Here's what I know about forging: it is, for the most part, incredibly easy. Case and point: in high-school, having just seen Ferris Bueller's Day Off for the first time, I skipped school, took my parents' car, and went to visit my friend Mark down in Decatur, Illinois, where I discovered the joys of looking at yourself in the mirror, inside a bar, packed with girls and bearded guys, by asking Brad, my sister's boyfriend at the time, to call the school secretary and pretend to be my father grieving the untimely death of his secretary, in an Italian/Russian accent (Brad was lousy at impressions, but I couldn't take any chances). Or the time I bought my friend a book over the phone using his credit card and signed the slip on his behalf. Good luck pulling that needle out of the haystack, U.S. Bank!
So easy, in fact, the ancient Greeks, Romans, and Jews convinced a billion some-odd readers of the Bible that Paul's letters, Peter's Gospels, and Jesus' infamous party impressions of Paul freaking out about man's redeemably inherent fallibility were, in a word, authentic. (It's common knowledge, for example, that Paul spent way more time freaking out about spiders than salvation.) Forgery and Counterforgery casts an unprecedented eye on the authors of Christian polemics, from the New Testament through the 4th century, who aimed to discredit themselves and the scholars who searched for the truth, for various political and religious reasons, among Christians and Pagans alike. Ancient critics argued that to forge was to deceive or lie; a catalyzing little verb that could and did and still incites debate between Christians, nonfiction writers, and fans of Joel Osteen. But what does it mean to "lie" within the context of an oral tradition? And what role does deceit play in writing and art-making today?
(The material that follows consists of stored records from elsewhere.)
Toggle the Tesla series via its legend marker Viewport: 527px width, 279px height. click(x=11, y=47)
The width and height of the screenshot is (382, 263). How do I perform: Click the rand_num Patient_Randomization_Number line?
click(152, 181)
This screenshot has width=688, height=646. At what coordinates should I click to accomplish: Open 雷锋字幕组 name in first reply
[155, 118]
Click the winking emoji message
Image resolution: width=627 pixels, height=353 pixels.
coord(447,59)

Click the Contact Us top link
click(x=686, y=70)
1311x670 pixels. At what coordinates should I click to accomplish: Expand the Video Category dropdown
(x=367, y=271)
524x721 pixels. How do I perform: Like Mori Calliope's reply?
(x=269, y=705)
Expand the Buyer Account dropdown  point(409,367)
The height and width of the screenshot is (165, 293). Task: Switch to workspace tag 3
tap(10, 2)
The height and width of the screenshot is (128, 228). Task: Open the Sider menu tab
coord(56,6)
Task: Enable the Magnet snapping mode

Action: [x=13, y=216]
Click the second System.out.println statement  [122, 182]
A fairly crucial one, apparently! At least if the title of Jonathon Keat's Forged: Why Fakes Are the Great Art of Our Age is any indication. According to the jacket description, "Keats uncovers what forgeries--and our reactions to them--reveal about changing conceptions of creativity, identity, authorship, integrity, authenticity, success, and how we assign value to works of art." From past Renaissance masters Michelangelo and Andrea del Sarto to Jasper Johns and Andy Warhol, Forged is an encaustic, evidentiary document in support of Picasso's famous saying that "Good artists borrow, great artists steal." Or was it Oscar Wilde? Who's to say? Anyway, if Forged presents an overview of theft throughout art history, Fakes enshrines the here and now. For more on that, read this. Now I know what you're thinking: "Colin, I thought this '12 Days of Book Lists' thing was about pairs, not triplets. What gives?" Well, I'm sorry, but the hits keep coming. It's like the Abba of blog posts, or the Billy Joel of blog posts, or whatever musical artist is currently in favor, you know, of blog posts. Which brings me to the fourth book on my list:
Ha! I joke because I'm scared of commitment. Well, not commitment so much as women. Phew! Talk about lifting a weight!
Moving on then to the true story of art forger Ken Perenyi who for more than 30 years has made a killing selling copies of great works by famous painters of the 18th- and 19th-centuries, and the fictitious one of Claire Roth, a young artist caught up in a two decade-old, unsolved crime against humanity! Or the aristocratic, east coast art world, rather, in B. A. Shapiro's novel The Art Forger. Perenyi's situation, plus his being called a maker of faux-masterpieces, reminds me of those, sometimes spot on, singers found in piano bars and sparsely attended outdoor summer concerts across the country that ape pop hits by the likes of Abba, Billy Joel, and what not, one after another, till all that remains of their individuality's the drink they chose to order with what tip money was left after paying dues to ASCAP and the waitress who begrudgingly took time off from paying customers to deliver Lady Gaga his Newcastle. That is, Perenyi's "masterpieces" are not only in the vein of greats like... let's see here... James E. Buttersworth... (seriously, we're talking famous artists here?)... but brushstroke by brushstroke copies made to trick the viewer into thinking that he or she is looking at an original. And what's the point of that? Besides the millions and millions of dollars, obviously, or (in the case of struggling background music cover bands) free chips and $20? Perenyi's brand new memoir, Caveat Emptor, is an attempt, if nothing else, to get to the bottom of a lifelong obsession with getting to the bottom of things. Or is that the plot of The Art Forger? Never mind, it was Picasso. Wilde said that "Fashion is a form of ugliness so intolerable we have to alter it every six months." Just after turning to himself in the mirror, taking back a swig of absinthe, and declaring "We've still got it," in my head.
Oh, what the hell, Vagina, by Naomi Wolf. Not Naomi Watts, as I was mistakenly inclined to tell customers, tag onto the end of the word "vagina," Google Image search, and begin simultaneously laughing at and running away from.Vagina. There is no joke I could make that wouldn't be getting at the fact that I am nine.